The sensor also includes a secondary conducting surface 16 connected to the heating conductor 4 which is intended to facilitate electroplating. An electroplating electrode connected to the surface 14 of the upper comb will also be brought into contact with the surface 16, thereby enabling the metal deposit on the teeth of the lower comb to be reinforced. If this precaution were not taken, the density of the electroplating current would tend to be reduced in the corresponding zone owing to the relatively large surface area of the printed network at the location of the sensor and owing to the voltage gap between its two combs.

In the embodiment represented in FIG. 3, the design of the sensor is similar, but the two conducting surfaces 14 and 16 are disposed one above the other. This enables the width of the sensor to be reduced without excessively increasing its height. In addition the electrode 11, connected to the free terminal 10, is enclosed by a conductor 17 connected to heating conductor 4 and hence forming part of electrode 12. Conductor 17 constitutes a shield which isolates the electrode 11 from the ground constituted by the bodywork along the edge of the window.
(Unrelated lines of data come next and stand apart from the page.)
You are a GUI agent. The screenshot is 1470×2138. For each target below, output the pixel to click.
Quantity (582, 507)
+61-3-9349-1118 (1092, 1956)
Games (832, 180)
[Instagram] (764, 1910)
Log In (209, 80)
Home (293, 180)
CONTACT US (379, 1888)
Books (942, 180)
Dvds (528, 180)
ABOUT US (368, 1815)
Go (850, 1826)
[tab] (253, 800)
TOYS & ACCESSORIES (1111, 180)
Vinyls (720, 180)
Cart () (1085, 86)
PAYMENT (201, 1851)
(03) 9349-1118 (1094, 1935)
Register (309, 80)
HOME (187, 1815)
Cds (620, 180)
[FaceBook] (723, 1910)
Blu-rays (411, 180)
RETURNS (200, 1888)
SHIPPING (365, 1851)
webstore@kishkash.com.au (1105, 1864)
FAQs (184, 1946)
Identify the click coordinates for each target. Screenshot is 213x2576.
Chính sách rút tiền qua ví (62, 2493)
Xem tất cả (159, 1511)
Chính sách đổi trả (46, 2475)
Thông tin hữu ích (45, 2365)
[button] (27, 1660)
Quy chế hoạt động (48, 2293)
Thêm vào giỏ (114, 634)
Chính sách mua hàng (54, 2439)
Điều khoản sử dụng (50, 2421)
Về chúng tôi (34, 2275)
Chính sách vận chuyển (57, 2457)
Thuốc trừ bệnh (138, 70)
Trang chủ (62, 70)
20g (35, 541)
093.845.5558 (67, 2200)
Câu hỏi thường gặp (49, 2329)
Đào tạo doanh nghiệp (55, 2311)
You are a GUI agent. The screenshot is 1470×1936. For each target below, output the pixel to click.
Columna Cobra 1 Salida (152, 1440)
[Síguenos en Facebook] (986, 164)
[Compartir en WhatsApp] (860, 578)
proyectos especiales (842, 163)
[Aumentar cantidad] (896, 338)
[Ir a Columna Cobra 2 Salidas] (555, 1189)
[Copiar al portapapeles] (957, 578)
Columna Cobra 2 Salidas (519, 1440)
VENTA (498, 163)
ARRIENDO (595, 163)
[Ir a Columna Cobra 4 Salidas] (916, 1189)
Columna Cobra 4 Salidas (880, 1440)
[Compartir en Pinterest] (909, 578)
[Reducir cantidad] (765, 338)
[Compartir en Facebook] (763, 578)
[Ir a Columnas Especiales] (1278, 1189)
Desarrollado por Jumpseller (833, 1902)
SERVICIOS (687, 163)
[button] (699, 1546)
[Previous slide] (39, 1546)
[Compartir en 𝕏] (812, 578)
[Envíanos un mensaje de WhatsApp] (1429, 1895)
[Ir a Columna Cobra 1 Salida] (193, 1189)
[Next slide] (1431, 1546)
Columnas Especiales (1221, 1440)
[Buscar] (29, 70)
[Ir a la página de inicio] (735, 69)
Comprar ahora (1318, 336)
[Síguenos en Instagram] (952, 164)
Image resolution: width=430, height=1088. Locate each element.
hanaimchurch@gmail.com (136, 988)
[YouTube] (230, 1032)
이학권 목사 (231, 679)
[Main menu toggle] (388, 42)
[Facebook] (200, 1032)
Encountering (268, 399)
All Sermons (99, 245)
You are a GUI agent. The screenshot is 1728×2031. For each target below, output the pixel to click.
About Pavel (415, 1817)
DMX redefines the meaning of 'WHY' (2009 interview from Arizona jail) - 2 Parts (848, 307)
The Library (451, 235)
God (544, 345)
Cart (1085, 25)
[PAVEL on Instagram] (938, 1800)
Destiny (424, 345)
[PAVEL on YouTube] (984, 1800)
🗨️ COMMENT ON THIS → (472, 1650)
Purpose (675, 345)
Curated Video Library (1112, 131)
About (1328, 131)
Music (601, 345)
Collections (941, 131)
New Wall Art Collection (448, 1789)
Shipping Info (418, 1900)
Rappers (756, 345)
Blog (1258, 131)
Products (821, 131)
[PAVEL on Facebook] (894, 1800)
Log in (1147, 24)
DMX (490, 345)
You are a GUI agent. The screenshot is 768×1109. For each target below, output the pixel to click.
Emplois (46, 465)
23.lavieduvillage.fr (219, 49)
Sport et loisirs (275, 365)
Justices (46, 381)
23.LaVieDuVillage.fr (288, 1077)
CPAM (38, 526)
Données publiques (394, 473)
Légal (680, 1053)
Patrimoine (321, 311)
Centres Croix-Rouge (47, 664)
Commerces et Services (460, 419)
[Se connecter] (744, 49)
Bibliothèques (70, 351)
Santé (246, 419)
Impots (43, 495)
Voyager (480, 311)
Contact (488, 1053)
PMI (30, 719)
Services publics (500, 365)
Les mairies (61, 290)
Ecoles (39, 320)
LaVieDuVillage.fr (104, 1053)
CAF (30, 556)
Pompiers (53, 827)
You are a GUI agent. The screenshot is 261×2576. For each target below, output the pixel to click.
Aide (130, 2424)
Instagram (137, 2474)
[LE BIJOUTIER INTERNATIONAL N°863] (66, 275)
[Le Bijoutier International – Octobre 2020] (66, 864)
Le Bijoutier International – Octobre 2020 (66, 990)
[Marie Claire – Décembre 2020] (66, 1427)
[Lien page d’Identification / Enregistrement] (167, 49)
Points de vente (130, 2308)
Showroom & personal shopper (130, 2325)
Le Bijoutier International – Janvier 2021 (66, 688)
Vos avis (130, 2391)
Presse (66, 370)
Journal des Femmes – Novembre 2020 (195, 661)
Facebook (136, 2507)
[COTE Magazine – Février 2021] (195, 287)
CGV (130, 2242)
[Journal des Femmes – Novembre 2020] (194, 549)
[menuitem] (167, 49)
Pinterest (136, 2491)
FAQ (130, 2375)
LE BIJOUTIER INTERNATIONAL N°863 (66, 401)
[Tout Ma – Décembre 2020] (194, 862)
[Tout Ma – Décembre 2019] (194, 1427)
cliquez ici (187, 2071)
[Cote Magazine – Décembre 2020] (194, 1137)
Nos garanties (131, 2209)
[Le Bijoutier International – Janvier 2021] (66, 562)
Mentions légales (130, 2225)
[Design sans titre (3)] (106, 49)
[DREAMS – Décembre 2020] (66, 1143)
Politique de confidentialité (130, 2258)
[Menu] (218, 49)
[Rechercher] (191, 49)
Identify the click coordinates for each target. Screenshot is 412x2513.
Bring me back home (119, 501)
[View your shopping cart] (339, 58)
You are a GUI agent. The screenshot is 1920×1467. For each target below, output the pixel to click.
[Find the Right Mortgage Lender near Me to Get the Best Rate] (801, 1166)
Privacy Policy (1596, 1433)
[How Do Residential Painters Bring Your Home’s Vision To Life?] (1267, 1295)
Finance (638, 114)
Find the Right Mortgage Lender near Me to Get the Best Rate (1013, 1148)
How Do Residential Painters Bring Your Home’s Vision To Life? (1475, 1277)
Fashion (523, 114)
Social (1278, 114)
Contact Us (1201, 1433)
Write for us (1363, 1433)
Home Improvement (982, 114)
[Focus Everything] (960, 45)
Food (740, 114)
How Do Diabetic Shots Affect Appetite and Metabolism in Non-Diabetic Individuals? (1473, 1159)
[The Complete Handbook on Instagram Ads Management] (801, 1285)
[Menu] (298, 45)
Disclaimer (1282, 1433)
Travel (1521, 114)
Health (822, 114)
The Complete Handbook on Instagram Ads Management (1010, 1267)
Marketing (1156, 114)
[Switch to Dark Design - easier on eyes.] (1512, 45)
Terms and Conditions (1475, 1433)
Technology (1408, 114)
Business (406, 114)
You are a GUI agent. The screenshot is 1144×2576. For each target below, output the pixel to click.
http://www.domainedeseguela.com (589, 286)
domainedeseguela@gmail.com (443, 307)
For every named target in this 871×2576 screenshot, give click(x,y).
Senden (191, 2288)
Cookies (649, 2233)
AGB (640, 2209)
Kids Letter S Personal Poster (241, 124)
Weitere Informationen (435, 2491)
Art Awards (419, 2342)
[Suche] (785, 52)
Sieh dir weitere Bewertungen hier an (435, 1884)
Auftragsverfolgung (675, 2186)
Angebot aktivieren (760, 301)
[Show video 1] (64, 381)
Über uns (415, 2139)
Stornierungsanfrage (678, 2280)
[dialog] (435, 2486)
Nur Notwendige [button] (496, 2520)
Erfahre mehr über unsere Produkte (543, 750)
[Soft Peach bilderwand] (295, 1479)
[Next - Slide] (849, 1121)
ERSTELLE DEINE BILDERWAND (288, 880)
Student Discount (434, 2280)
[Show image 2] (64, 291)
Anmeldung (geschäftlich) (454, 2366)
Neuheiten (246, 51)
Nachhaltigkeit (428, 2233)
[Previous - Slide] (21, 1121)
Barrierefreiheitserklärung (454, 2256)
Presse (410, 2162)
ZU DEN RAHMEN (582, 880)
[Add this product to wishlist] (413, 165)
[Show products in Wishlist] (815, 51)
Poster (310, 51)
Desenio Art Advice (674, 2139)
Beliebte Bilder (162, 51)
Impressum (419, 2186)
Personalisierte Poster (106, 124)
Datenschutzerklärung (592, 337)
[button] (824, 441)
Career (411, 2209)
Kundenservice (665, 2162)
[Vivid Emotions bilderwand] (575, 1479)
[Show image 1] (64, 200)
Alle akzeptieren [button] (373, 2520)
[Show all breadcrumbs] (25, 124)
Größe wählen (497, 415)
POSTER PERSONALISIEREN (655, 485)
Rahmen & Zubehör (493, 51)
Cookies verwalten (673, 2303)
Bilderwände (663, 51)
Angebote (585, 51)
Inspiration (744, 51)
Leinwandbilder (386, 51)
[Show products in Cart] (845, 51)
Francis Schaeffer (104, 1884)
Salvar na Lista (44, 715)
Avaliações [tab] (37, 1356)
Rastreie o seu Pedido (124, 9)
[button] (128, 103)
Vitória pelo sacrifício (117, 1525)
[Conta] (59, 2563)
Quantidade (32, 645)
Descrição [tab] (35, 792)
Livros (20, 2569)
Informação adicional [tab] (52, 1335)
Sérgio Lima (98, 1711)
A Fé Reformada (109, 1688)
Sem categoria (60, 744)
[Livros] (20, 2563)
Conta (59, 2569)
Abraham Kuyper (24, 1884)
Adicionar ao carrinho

As the electrode 11 is itself DC isolated by the capacitor 9 (FIG. 1), there can be no appreciable continuous voltage between the sensor electrodes. The external leakage current is not disturbing on the whole and furthermore remains weak if the sensitivity of the sensor is suitably adjusted, as the limit of the visibility zone is again moved back beyond the outer edge. The conductor 17 also guards against any possible drops of condensate flowing into the active zone 15, but it is advantageous to provide a channel or gutter 18 thereabove which can extend into the moist region without any disadvantage. The teeth 11 of the comb electrode are terminated within a few millimeters of the heating conductor 4, with the exception of the two outer teeth which descend to within a few tenths of a millimeter.

The sensor shown in FIG. 4 is also similar, but the comb 11 with the terminal 10 is inverted. The collector 13 thus runs along the resistive heating conductor 4 at some tenths of a millimeter therefrom. The other comb is also inverted, with the back thereof connected to heating conductor 4 and the back and outer teeth forming a shield around comb 11.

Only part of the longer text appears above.